Program

  • 09:30~10:45 Title: Stability as a General Statistical Principle for Big Data
  • 10:45~11:15 Break
  • 11:15~12:30 Title: Unveiling the Mysteries in Spatial Gene Expression

Stability as a General Statistical Principle for Big Data

  • Reproducibility is imperative for any scientific discovery. More often than not, modern scientific findings rely on statistical analysis of high-dimensional data. At a minimum, reproducibility manifests itself in stability of statistical results relative to "reasonable" perturbations to data and to the model used. Jacknife, bootstrap, and cross-validation are based on perturbations to data, while robust statistics methods deal with perturbations to models.
    In this talk, a case is made for the importance of stability in the big data era, for statistical inference, drawing conclusions, and decision making. Firstly, we motivate the necessity of stability of interpretable encoding models for movie reconstruction from brain fMRI signals. Secondly, we find strong evidence in the literature to demonstrate the central role of stability in statistical inference. Thirdly, a smoothing parameter selector based on estimation stability (ES), ES-CV, is proposed for Lasso, in order to bring stability to bear on cross-validation (CV). ES-CV is then utilized in the encoding models to reduce the number of predictors by 60% with almost no loss (1.3%) of prediction performance across over 2,000 voxels. Last, a novel "stability" argument is seen to drive new results that shed light on the intriguing interactions between sample to sample variability and heavier tail error distribution (e.g. double-exponential) in high dimensional regression models with p predictors and n independent samples. In particular, when p/n belongs to (0.3, 1) and error is double-exponential, the Least Squares (LS) is a better estimator than the Least Absolute Deviation (LAD) estimator.
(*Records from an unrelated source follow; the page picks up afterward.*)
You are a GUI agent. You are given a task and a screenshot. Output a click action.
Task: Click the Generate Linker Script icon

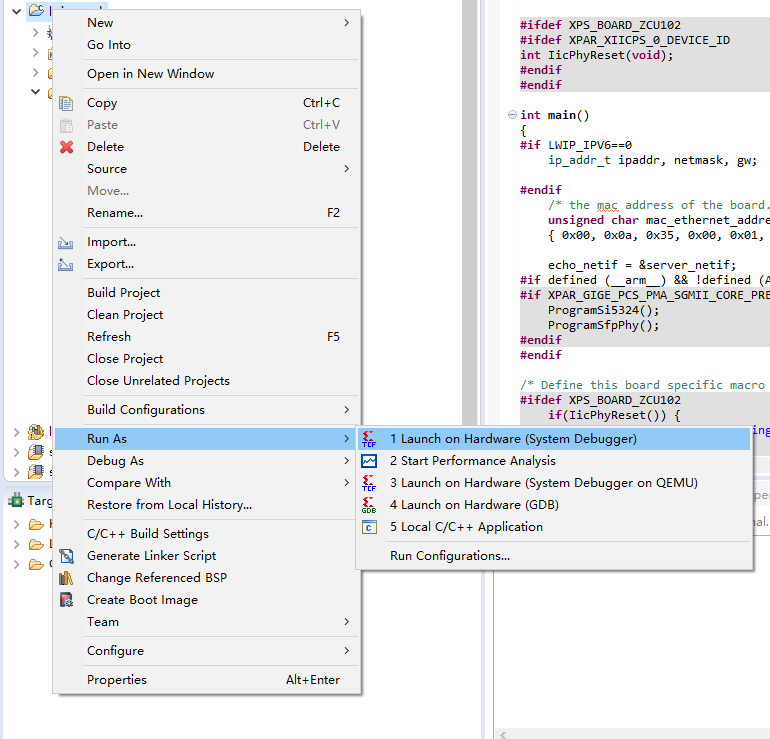(x=67, y=556)
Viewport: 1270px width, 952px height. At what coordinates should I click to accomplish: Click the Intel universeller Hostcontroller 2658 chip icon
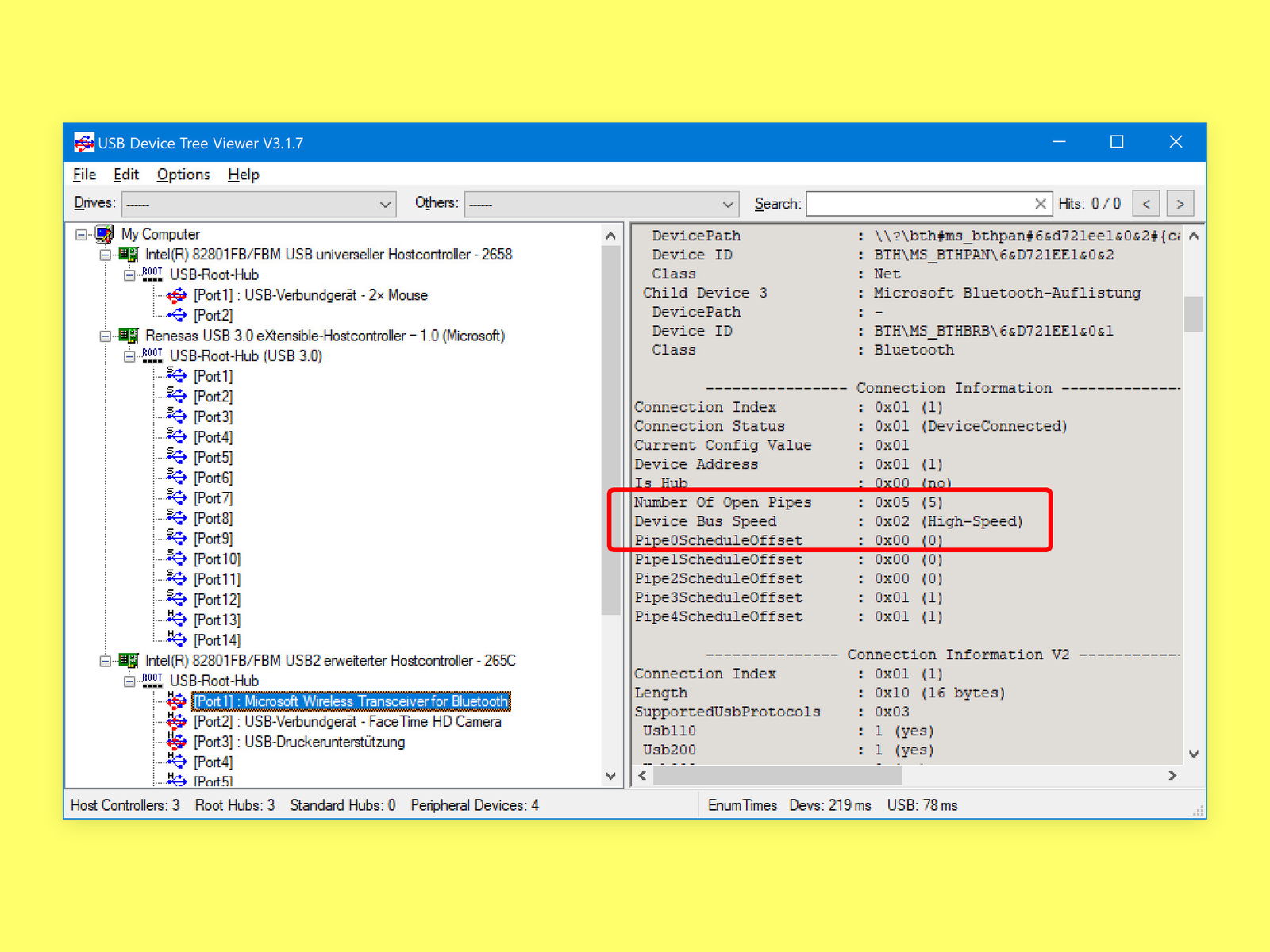(128, 255)
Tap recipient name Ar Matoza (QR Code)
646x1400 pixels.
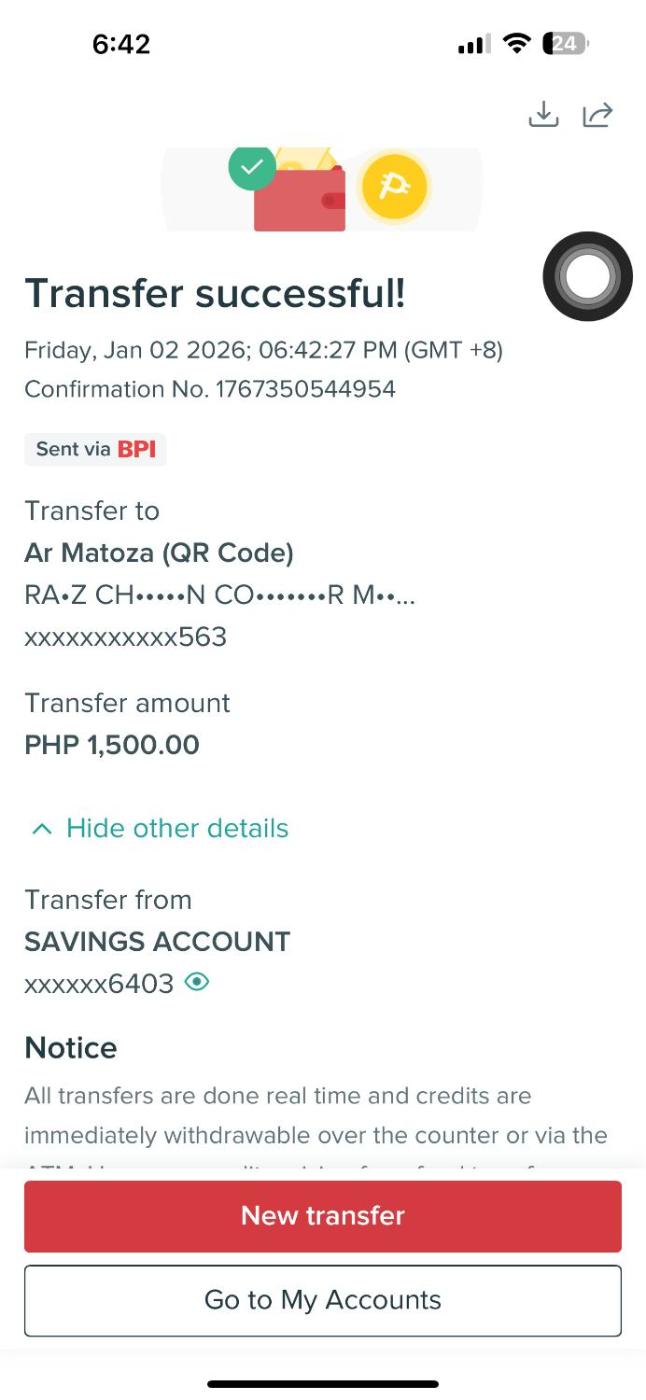coord(159,552)
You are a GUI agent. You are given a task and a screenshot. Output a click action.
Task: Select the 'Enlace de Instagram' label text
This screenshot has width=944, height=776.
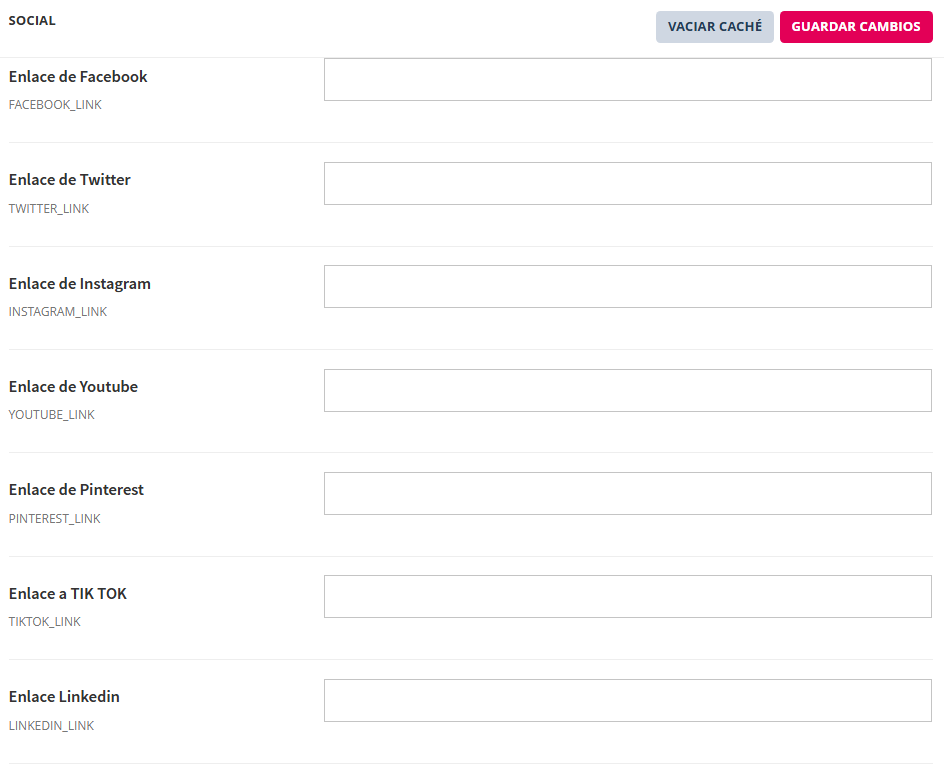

Unveiling the Mysteries in Spatial Gene Expression

  • Genome-wide data reveal an intricate landscape where gene activities are highly differentiated across diverse spatial areas. These gene actions and interactions play a critical role in the development and function of both normal and abnormal tissues. As a result, understanding spatial heterogeneity of gene networks is key to developing treatments for human diseases. Despite the abundance of recent spatial gene expression data, extracting meaningful information remains a challenge for local gene interaction discoveries. In response, we have developed staNMF, a method that combines a powerful unsupervised learning algorithm, nonnegative matrix factorization (NMF), with a new stability criterion that selects the size of the dictionary. Using staNMF, we generate biologically meaningful Principle Patterns (PP), which provide a novel and concise representation of Drosophila embryonic spatial expression patterns that correspond to pre-organ areas of the developing embryo. Furthermore, we show how this new representation can be used to automatically predict manual annotations, categorize gene expression patterns, and reconstruct the local gap gene network with high accuracy. Finally, we discuss on-going crispr/cas9 knock-out experiments on Drosophila to verify predicted local gene-gene interactions involving gap-genes, and an open-source software that is being built based on SPARK and Fiji.
(This talk is based on collaborative work of a multi-disciplinary team (co-lead Erwin Frise) from the Yu group at UC Berkeley, the Celniker group at the Lawrence Berkeley National Lab (LBNL), and the Xu group at Tsinghua Univ.)